Summary statistics

Last updated March 11, 2023

In descriptive statistics, summary statistics are used to summarize a set of observations, in order to communicate the largest amount of information as simply as possible. Statisticians commonly try to describe the observations in

a measure of location, or central tendency, such as the arithmetic mean
a measure of statistical dispersion like the standard mean absolute deviation
a measure of the shape of the distribution like skewness or kurtosis
if more than one variable is measured, a measure of statistical dependence such as a correlation coefficient

A common collection of order statistics used as summary statistics are the five-number summary, sometimes extended to a seven-number summary, and the associated box plot.

Entries in an analysis of variance table can also be regarded as summary statistics.^[1]^: 378

Examples

Location

Common measures of location, or central tendency, are the arithmetic mean, median, mode, and interquartile mean.^[2]^[3]

Spread

Common measures of statistical dispersion are the standard deviation, variance, range, interquartile range, absolute deviation, mean absolute difference and the distance standard deviation.

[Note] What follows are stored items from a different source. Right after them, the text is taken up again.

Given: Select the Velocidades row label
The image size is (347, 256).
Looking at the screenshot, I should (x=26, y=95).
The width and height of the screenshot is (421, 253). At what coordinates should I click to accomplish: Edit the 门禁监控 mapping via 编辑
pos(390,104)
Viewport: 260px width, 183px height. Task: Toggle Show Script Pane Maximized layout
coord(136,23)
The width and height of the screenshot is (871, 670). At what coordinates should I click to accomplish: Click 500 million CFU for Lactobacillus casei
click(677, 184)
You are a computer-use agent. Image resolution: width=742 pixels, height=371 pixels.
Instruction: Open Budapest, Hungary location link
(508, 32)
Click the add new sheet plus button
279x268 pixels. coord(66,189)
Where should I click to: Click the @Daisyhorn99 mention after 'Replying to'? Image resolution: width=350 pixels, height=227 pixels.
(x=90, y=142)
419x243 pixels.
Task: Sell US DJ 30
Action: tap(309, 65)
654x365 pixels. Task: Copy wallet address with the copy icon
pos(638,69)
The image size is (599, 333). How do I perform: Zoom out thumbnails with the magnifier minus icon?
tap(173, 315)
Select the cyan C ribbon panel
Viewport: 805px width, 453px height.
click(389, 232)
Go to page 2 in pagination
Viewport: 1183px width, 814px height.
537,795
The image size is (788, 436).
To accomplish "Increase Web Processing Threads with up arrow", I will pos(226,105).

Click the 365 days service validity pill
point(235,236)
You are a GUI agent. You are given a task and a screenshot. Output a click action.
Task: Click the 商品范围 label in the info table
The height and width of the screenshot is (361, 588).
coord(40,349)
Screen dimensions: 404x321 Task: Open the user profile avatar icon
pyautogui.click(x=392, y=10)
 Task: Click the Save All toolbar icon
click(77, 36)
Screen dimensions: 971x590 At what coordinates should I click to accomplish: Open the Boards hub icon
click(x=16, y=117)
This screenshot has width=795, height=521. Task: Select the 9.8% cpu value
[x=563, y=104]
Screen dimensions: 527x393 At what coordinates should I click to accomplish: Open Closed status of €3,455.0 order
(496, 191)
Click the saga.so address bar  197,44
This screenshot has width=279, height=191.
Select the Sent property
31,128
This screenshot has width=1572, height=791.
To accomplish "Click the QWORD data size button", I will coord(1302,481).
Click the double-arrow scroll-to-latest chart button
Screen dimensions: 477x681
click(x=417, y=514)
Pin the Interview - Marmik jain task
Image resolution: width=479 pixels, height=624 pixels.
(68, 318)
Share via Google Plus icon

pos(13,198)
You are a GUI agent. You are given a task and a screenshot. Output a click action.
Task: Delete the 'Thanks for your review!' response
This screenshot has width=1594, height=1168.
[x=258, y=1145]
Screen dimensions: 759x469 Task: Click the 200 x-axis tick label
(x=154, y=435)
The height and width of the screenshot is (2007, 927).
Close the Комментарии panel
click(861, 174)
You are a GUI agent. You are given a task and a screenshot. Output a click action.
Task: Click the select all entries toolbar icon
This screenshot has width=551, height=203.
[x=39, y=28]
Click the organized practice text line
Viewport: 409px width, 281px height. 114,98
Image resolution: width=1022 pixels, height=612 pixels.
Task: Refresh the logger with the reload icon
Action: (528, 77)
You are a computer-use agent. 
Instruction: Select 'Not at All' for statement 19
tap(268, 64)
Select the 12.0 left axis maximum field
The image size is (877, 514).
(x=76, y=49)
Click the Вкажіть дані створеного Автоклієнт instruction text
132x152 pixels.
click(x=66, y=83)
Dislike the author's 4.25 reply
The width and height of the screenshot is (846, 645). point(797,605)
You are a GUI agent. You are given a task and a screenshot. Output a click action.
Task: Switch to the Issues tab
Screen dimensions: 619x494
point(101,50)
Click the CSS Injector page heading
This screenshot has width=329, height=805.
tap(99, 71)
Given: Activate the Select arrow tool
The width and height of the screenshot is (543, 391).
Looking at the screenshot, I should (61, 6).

Measures that assess spread in comparison to the typical size of data values include the coefficient of variation.

The Gini coefficient was originally developed to measure income inequality and is equivalent to one of the L-moments.

A simple summary of a dataset is sometimes given by quoting particular order statistics as approximations to selected percentiles of a distribution.

Shape

Common measures of the shape of a distribution are skewness or kurtosis, while alternatives can be based on L-moments. A different measure is the distance skewness, for which a value of zero implies central symmetry.

Dependence

The common measure of dependence between paired random variables is the Pearson product-moment correlation coefficient, while a common alternative summary statistic is Spearman's rank correlation coefficient. A value of zero for the distance correlation implies independence.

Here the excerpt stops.